= Aim =
Reproduce all of the data below word for word, leaving the pictures out.

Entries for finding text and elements
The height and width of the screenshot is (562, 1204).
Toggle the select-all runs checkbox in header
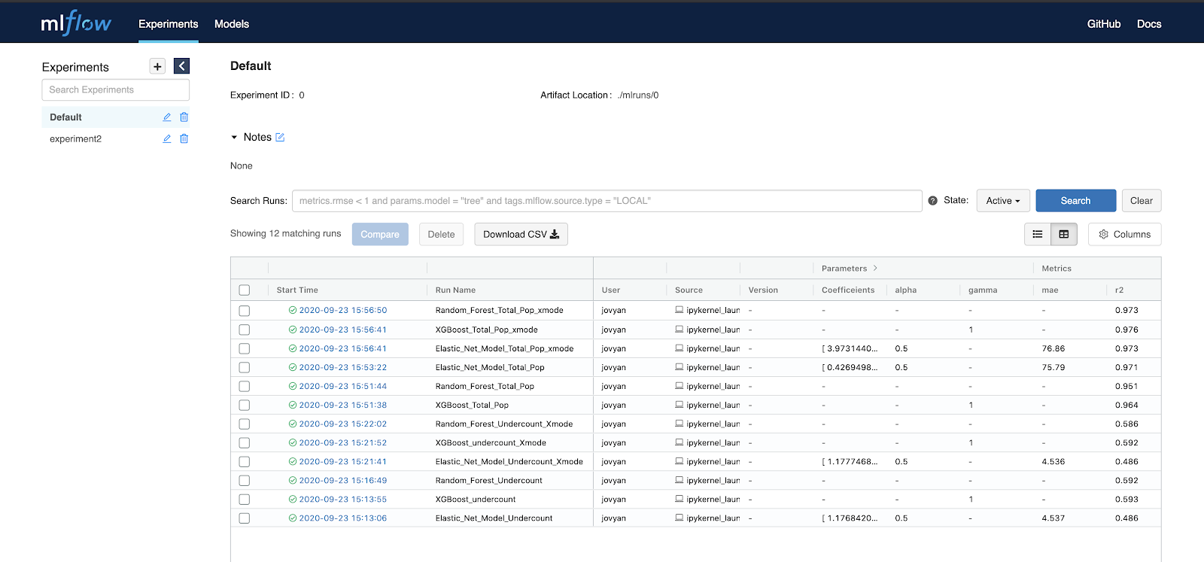245,290
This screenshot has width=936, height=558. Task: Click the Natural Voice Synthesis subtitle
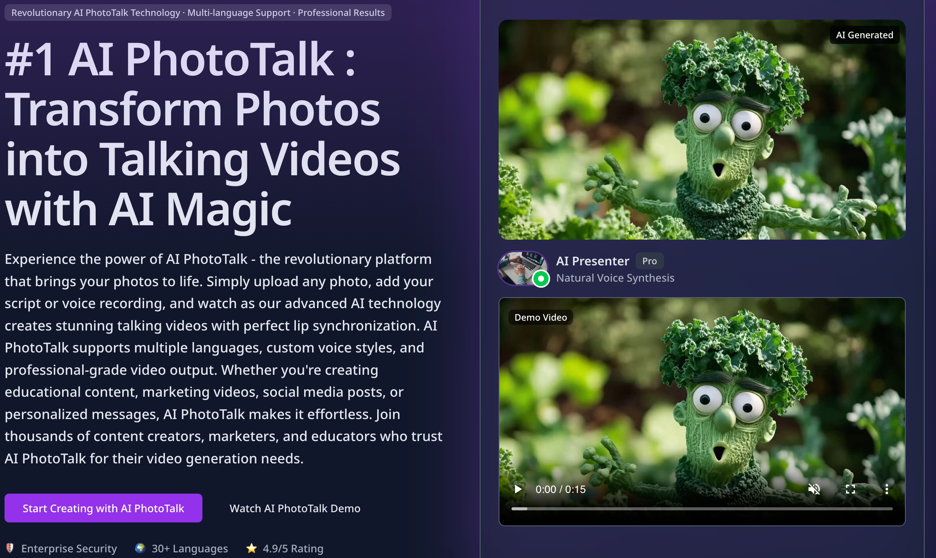(x=615, y=278)
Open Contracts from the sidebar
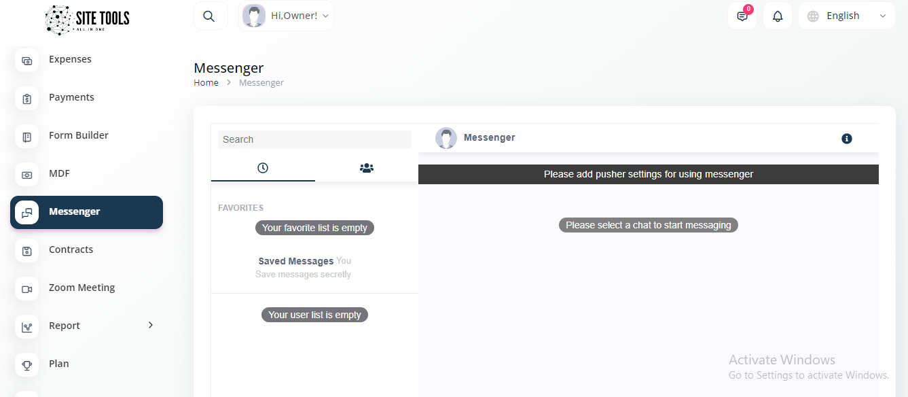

= Solution for this task =
The height and width of the screenshot is (562, 1204).
Toggle the select-all runs checkbox in header
245,290
This screenshot has width=936, height=558. Task: Click the Natural Voice Synthesis subtitle
(x=615, y=278)
Open Contracts from the sidebar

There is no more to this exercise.